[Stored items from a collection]
┄┄┄┄┄┄
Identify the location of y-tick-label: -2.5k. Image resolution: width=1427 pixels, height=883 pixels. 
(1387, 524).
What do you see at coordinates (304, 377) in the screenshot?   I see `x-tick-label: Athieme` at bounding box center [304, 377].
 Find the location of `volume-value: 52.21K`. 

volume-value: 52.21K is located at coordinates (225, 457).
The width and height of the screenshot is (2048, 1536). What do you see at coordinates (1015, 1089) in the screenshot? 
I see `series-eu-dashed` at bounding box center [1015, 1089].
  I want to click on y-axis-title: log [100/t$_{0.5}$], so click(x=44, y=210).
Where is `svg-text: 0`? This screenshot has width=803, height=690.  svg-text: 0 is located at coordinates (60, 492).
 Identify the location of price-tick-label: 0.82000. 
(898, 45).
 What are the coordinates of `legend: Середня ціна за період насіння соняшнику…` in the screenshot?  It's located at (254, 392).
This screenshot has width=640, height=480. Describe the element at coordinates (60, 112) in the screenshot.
┄┄┄┄┄┄
== How to complete this task ==
Copy the rows above exactly, from the line with "I want to click" through the end of the rows.

== Completed task ==
  I want to click on y-axis-title: log [100/t$_{0.5}$], so click(x=44, y=210).
Where is `svg-text: 0`? This screenshot has width=803, height=690.  svg-text: 0 is located at coordinates (60, 492).
 Identify the location of price-tick-label: 0.82000. 
(898, 45).
 What are the coordinates of `legend: Середня ціна за період насіння соняшнику…` in the screenshot?  It's located at (254, 392).
This screenshot has width=640, height=480. Describe the element at coordinates (60, 112) in the screenshot.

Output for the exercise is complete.